● TASK STATEMENT
Nothing should differ. Repeat every record as written.
SUPPLIED INFORMATION below:
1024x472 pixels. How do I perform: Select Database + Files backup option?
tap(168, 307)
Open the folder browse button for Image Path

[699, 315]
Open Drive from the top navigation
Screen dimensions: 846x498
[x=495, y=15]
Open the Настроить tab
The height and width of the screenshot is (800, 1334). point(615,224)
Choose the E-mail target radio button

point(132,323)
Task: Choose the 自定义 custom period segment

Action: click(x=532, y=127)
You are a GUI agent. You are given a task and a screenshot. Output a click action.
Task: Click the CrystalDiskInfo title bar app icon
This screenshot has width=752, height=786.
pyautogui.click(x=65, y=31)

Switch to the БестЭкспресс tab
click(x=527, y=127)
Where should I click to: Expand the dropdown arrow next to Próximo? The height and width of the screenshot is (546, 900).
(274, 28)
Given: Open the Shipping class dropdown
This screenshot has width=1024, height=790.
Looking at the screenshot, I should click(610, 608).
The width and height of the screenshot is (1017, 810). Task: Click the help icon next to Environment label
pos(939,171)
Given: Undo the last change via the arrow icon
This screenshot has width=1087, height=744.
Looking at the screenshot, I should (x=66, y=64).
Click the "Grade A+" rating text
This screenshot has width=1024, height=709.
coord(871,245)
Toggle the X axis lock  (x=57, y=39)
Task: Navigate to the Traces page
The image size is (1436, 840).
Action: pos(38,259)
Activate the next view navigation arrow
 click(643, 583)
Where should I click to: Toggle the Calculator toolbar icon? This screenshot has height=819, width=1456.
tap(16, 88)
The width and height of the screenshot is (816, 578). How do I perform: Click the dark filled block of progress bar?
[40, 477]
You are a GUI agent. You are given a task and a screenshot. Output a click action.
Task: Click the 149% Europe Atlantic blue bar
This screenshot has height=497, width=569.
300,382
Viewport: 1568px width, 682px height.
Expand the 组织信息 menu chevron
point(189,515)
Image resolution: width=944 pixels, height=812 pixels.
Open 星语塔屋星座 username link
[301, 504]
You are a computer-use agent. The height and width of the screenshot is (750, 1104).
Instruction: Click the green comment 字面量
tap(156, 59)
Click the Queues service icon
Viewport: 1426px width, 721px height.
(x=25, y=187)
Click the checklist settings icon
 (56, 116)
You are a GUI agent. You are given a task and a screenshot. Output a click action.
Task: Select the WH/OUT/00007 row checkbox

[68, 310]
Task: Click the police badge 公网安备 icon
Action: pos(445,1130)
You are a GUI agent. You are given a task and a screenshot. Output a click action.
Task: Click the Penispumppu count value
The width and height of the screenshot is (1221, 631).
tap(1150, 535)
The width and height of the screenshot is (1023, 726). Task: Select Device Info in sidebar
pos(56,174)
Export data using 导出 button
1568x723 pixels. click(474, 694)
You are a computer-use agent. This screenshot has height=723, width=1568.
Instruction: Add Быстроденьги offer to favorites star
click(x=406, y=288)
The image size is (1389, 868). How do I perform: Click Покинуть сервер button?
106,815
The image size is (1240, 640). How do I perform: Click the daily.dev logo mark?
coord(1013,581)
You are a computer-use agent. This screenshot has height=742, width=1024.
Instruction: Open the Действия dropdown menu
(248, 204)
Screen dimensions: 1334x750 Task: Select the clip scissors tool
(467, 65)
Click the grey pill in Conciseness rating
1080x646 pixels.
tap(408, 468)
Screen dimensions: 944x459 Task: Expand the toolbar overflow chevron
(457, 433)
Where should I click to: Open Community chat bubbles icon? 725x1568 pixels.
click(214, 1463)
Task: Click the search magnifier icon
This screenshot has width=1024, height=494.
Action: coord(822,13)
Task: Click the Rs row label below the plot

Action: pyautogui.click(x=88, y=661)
End of SUPPLIED INFORMATION.
● EXERCISE ANSWER
1024x472 pixels. How do I perform: Select Database + Files backup option?
tap(168, 307)
Open the folder browse button for Image Path

[699, 315]
Open Drive from the top navigation
Screen dimensions: 846x498
[x=495, y=15]
Open the Настроить tab
The height and width of the screenshot is (800, 1334). point(615,224)
Choose the E-mail target radio button

point(132,323)
Task: Choose the 自定义 custom period segment

Action: click(x=532, y=127)
You are a GUI agent. You are given a task and a screenshot. Output a click action.
Task: Click the CrystalDiskInfo title bar app icon
This screenshot has width=752, height=786.
pyautogui.click(x=65, y=31)

Switch to the БестЭкспресс tab
click(x=527, y=127)
Where should I click to: Expand the dropdown arrow next to Próximo? The height and width of the screenshot is (546, 900).
(274, 28)
Given: Open the Shipping class dropdown
This screenshot has width=1024, height=790.
Looking at the screenshot, I should click(610, 608).
The width and height of the screenshot is (1017, 810). Task: Click the help icon next to Environment label
pos(939,171)
Given: Undo the last change via the arrow icon
This screenshot has width=1087, height=744.
Looking at the screenshot, I should (x=66, y=64).
Click the "Grade A+" rating text
This screenshot has width=1024, height=709.
coord(871,245)
Toggle the X axis lock  (x=57, y=39)
Task: Navigate to the Traces page
The image size is (1436, 840).
Action: pos(38,259)
Activate the next view navigation arrow
 click(643, 583)
Where should I click to: Toggle the Calculator toolbar icon? This screenshot has height=819, width=1456.
tap(16, 88)
The width and height of the screenshot is (816, 578). How do I perform: Click the dark filled block of progress bar?
[40, 477]
You are a GUI agent. You are given a task and a screenshot. Output a click action.
Task: Click the 149% Europe Atlantic blue bar
This screenshot has height=497, width=569.
300,382
Viewport: 1568px width, 682px height.
Expand the 组织信息 menu chevron
point(189,515)
Image resolution: width=944 pixels, height=812 pixels.
Open 星语塔屋星座 username link
[301, 504]
You are a computer-use agent. The height and width of the screenshot is (750, 1104).
Instruction: Click the green comment 字面量
tap(156, 59)
Click the Queues service icon
Viewport: 1426px width, 721px height.
(x=25, y=187)
Click the checklist settings icon
 (56, 116)
You are a GUI agent. You are given a task and a screenshot. Output a click action.
Task: Select the WH/OUT/00007 row checkbox

[68, 310]
Task: Click the police badge 公网安备 icon
Action: pos(445,1130)
You are a GUI agent. You are given a task and a screenshot. Output a click action.
Task: Click the Penispumppu count value
The width and height of the screenshot is (1221, 631).
tap(1150, 535)
The width and height of the screenshot is (1023, 726). Task: Select Device Info in sidebar
pos(56,174)
Export data using 导出 button
1568x723 pixels. click(474, 694)
You are a computer-use agent. This screenshot has height=723, width=1568.
Instruction: Add Быстроденьги offer to favorites star
click(x=406, y=288)
The image size is (1389, 868). How do I perform: Click Покинуть сервер button?
106,815
The image size is (1240, 640). How do I perform: Click the daily.dev logo mark?
coord(1013,581)
You are a computer-use agent. This screenshot has height=742, width=1024.
Instruction: Open the Действия dropdown menu
(248, 204)
Screen dimensions: 1334x750 Task: Select the clip scissors tool
(467, 65)
Click the grey pill in Conciseness rating
1080x646 pixels.
tap(408, 468)
Screen dimensions: 944x459 Task: Expand the toolbar overflow chevron
(457, 433)
Where should I click to: Open Community chat bubbles icon? 725x1568 pixels.
click(214, 1463)
Task: Click the search magnifier icon
This screenshot has width=1024, height=494.
Action: coord(822,13)
Task: Click the Rs row label below the plot

Action: pyautogui.click(x=88, y=661)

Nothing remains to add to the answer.